二回目以降の腎移植はどこに植えるのか?
疑問の方も多いでしょう。しかし、答えは簡単です。通常は、最初の移植した場所の反対側に植えるのです。では三回目は??? 簡単です。どちらかの移植腎を摘出してそこに移植します。技術的にはやや難しくなりますが、たいしたことはありません。勿論、二回目の腎移植のときに最初に移植した腎臓を摘出して同じ場所に植えることもありますが、基本的には外科手術の行いやすい方法を考えて決められます。
これまで最も多数の腎移植を行った方は四回ですが、現在も移植腎は順調に機能しています。
前回は詳しく触れませんでしたが、二回目以降のかたでドナー特異的抗体(DSA)を持っており、その抗体の強度が非常に強い場合、リンパ球クロスマッチが陽性となり腎移植ができなくなる方がいます。抗体の量が少なければ問題はあまりないのですが多いと問題になります。いわゆるリンパ球クロスマッチ陽性といわれる状況です。

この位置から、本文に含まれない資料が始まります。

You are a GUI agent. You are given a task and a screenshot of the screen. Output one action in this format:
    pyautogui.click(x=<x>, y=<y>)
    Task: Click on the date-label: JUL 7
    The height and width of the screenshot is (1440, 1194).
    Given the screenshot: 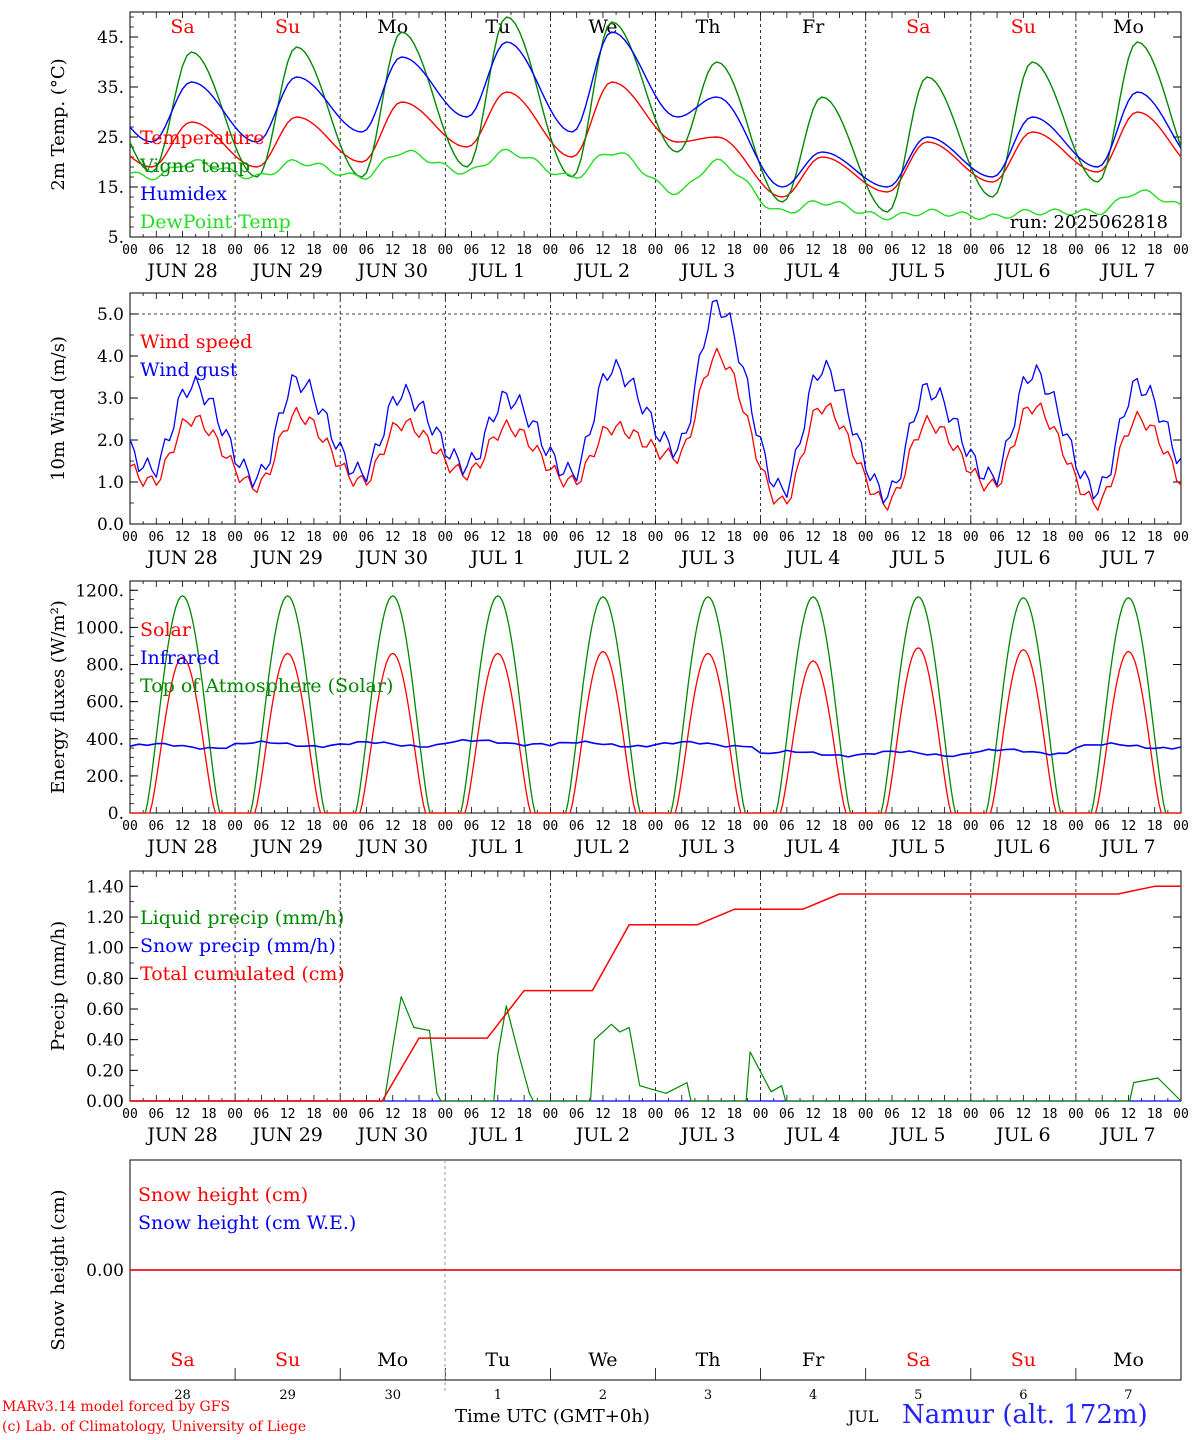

これまではこのような場合、腎移植は不可能と考えられてきました。しかしながら、近年の新規の強力な免疫抑制剤の開発、免疫グロブリンの注射による免疫反応の抑制などの新しい治療法が開発され腎移植が可能になりつつあります。現在、グロブリン治療に関しては自費治療しか出来ませんが、今後、臨床研究が始まりつつあり近い将来保険での治療も可能になってくるものと期待されます。
もし、クロスマッチ陽性で移植が延期されている方がおられましたら今しばらくお待ちください。何とか腎移植が可能になるものと思われます。